Nortel Discloses Terabit Router Plans
In an interview with Light Reading, Don Smith, president of Nortel's optical Internet division, denied that his company needs to buy a router vendor in order to plug the IP routing hole in its current product line. “We’ve been dealing with data for a hell of a long time,” he said.
Smith went on to talk about Nortel’s own terabit router, currently under development, called the Optera Packet Core. Nortel announced that it was working on the product last September, but details were scanty. Smith filled in some of the blanks, saying that the Optera router has actually been in development for four years, and that Nortel has filed 45 patents related to the product. He also claimed that Nortel has successfully tested the device’s ASICs, and that it has lined up the first customers for the product -- although he declined to name names. The product is set to ship in the first half of 2001.
Smith went on to reveal what may be the product’s most significant differentiator: the ability to support distributed routing, whereby multiple routers located in different racks in an equipment room, or even different geographical locations, act as a single routing device. Such “virtual routing” technology has the potential to deliver big performance increases, while at the same time reducing service provider operating costs.
Other terabit router companies, most particularly Pluris Inc., are working on the same capability (see Pluris Is Back).
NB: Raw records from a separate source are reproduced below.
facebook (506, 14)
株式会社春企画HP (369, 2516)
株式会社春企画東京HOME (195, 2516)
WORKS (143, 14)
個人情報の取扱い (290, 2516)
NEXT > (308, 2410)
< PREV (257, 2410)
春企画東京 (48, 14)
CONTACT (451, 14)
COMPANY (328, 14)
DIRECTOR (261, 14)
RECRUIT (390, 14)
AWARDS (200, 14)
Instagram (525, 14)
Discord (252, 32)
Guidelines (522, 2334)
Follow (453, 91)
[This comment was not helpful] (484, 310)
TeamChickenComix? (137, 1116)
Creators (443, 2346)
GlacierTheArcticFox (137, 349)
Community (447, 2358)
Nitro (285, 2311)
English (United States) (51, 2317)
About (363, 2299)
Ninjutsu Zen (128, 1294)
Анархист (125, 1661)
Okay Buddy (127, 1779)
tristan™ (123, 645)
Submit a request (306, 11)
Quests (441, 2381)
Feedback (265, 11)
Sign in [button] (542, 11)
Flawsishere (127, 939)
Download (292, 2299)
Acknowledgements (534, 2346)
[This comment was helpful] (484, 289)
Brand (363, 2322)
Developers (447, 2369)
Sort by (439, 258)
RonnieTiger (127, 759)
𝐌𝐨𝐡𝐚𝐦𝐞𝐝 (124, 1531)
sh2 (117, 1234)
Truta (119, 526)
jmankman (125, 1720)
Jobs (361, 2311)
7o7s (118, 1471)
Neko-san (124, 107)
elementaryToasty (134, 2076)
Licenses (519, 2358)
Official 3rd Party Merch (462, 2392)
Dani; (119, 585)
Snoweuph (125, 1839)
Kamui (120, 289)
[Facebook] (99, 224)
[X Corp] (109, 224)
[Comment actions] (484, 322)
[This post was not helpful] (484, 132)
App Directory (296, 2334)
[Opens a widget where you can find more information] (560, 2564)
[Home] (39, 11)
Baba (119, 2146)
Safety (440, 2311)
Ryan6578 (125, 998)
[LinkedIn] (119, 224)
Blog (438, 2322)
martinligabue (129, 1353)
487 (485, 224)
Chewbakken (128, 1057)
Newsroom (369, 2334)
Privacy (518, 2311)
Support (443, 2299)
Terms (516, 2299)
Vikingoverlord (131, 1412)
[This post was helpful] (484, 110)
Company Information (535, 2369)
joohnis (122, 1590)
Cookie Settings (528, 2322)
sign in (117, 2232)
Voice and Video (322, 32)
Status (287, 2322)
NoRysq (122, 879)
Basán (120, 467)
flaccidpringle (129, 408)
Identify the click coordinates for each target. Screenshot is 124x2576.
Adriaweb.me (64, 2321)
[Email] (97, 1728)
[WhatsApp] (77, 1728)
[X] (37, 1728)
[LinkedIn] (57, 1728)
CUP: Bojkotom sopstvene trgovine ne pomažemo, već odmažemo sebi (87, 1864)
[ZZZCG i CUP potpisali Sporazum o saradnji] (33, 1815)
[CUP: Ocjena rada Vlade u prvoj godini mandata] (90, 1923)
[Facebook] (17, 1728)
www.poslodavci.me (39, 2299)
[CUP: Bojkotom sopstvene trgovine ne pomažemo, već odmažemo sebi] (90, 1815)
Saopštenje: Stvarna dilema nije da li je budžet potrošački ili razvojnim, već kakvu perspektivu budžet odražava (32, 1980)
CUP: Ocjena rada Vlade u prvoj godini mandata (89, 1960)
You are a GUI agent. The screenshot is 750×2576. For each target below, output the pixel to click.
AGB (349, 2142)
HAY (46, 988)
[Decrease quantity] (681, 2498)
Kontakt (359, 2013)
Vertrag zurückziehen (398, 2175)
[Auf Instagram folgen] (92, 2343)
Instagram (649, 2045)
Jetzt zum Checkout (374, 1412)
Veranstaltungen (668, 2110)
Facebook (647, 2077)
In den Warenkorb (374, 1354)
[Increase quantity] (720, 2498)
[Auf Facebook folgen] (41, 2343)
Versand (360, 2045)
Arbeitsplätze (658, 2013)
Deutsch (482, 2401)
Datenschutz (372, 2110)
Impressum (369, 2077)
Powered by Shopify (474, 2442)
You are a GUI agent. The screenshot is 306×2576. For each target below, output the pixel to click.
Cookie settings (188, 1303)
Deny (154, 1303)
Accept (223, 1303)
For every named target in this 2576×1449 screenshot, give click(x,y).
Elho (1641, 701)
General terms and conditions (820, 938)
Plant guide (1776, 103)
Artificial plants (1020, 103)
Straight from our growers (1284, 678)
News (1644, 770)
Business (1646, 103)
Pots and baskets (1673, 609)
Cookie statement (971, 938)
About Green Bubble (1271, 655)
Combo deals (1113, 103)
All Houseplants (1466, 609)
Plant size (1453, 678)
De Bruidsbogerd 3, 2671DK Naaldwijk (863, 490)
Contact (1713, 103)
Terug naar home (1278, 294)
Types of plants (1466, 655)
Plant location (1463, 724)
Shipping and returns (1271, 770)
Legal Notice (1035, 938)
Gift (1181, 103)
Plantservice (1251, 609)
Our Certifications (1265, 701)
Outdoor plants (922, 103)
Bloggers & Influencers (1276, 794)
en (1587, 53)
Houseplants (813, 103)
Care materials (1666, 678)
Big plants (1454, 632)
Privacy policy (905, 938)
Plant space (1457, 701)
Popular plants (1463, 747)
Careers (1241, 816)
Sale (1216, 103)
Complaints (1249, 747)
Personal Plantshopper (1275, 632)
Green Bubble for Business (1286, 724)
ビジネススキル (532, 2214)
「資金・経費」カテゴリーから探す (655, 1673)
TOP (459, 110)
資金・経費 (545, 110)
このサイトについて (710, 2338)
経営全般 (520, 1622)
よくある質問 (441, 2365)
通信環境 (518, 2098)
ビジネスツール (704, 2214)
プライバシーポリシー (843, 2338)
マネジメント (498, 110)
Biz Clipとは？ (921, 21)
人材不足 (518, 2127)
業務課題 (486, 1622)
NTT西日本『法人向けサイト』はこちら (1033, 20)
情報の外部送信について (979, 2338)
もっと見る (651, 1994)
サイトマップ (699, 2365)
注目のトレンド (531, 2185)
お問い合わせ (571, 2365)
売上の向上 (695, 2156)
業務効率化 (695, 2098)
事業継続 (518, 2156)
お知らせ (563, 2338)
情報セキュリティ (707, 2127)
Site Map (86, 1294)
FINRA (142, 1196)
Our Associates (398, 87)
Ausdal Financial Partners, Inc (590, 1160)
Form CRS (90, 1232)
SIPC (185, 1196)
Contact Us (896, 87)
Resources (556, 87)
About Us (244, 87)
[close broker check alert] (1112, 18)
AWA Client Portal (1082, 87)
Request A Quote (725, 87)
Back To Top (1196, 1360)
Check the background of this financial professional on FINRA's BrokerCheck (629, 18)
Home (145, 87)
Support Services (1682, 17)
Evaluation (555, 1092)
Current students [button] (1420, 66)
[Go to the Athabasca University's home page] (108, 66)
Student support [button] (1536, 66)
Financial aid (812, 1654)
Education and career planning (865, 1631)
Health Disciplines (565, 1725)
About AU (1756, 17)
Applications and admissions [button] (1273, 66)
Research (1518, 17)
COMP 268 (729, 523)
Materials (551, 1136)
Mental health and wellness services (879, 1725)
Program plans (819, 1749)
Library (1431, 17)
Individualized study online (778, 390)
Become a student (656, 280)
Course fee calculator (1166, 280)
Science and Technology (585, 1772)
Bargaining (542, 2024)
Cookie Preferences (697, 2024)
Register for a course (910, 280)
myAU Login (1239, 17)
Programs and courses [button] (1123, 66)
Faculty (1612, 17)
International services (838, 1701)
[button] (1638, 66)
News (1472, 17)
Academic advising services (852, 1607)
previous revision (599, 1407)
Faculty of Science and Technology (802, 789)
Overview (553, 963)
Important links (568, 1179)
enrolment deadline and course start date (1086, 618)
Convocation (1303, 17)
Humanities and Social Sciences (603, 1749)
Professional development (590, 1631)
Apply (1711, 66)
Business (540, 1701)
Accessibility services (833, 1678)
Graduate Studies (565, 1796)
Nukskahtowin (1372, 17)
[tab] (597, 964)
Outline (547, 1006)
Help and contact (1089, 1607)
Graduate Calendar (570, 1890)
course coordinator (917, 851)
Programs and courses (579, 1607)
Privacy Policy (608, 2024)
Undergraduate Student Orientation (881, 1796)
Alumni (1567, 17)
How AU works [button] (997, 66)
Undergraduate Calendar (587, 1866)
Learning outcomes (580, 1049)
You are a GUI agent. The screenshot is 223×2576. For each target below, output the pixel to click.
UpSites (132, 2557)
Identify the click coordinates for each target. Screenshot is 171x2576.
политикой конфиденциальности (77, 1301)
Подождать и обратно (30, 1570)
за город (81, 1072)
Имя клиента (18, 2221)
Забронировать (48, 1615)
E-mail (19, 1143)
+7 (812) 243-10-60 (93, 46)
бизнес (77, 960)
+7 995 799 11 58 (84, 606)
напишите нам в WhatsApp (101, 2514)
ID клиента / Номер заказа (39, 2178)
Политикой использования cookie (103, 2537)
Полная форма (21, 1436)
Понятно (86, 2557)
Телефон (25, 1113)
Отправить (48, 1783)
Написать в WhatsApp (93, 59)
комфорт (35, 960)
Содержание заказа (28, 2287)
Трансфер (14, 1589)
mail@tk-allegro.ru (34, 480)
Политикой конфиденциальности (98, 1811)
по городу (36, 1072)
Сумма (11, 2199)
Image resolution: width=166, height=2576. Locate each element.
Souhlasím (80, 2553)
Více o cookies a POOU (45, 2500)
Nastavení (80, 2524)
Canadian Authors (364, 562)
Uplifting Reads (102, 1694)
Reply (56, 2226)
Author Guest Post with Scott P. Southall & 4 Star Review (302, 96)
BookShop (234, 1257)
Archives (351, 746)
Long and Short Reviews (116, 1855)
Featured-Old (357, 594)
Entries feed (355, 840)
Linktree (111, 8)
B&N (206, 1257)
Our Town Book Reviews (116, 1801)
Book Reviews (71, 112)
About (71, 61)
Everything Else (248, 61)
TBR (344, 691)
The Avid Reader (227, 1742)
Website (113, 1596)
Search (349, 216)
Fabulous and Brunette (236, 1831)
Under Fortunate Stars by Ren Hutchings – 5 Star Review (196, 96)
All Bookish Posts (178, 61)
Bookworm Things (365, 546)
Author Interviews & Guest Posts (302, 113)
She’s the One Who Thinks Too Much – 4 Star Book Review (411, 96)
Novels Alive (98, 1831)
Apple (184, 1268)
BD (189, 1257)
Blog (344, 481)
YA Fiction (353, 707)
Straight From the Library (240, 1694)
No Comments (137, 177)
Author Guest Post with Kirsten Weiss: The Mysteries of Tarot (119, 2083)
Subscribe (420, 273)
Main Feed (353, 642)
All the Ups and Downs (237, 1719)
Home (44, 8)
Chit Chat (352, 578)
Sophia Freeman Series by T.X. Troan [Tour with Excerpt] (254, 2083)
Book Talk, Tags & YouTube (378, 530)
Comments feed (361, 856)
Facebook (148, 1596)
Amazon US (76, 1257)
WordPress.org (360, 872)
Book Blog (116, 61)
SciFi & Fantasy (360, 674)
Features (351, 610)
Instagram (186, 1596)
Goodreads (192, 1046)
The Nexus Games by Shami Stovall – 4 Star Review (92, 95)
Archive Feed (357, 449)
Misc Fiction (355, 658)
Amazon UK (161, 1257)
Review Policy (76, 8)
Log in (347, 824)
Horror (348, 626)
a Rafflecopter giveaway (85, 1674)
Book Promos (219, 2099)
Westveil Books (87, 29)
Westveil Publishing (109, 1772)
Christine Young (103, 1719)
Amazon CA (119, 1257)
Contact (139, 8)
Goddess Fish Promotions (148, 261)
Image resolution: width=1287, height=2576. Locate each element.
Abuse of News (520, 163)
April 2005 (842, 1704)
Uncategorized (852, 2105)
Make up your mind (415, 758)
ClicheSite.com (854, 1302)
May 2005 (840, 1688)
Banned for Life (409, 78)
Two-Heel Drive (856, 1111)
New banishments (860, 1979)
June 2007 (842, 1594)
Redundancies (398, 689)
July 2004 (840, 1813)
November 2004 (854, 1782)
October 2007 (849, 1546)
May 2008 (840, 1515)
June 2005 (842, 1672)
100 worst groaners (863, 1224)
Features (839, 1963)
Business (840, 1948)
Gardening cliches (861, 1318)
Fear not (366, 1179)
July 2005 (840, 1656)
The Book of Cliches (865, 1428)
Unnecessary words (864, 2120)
But Smith claims Nortel is ahead of the game: “Show me someone who can actually do this; [our competitors] don’t have the ASICs, the software, the patents." The Optera Packet Core product comprises hardware and software developed by Nortel engineers, as well as some software that has been “re-vectored” from the Versalar product, Smith added.
The revelations cast a new light on the nature of Nortel’s reseller agreement with terabit router vendor Juniper Networks Inc. (Nasdaq: JNPR) (see Juniper-Nortel "Alliance" Gives Pause). There has been speculation that the reseller deal might be a precursor to a mondo acquisition of Juniper by Nortel. Smith’s comments suggest that it’s simply a stopgap until its own product is ready to ship.
Nortel desperately needs to hit a router home run. The Versalar products it acquired when it bought Bay Networks have sunk like a big, heavy stone -- and its lack of carrier-class IP routing technology represents the single weakest link in its product portfolio.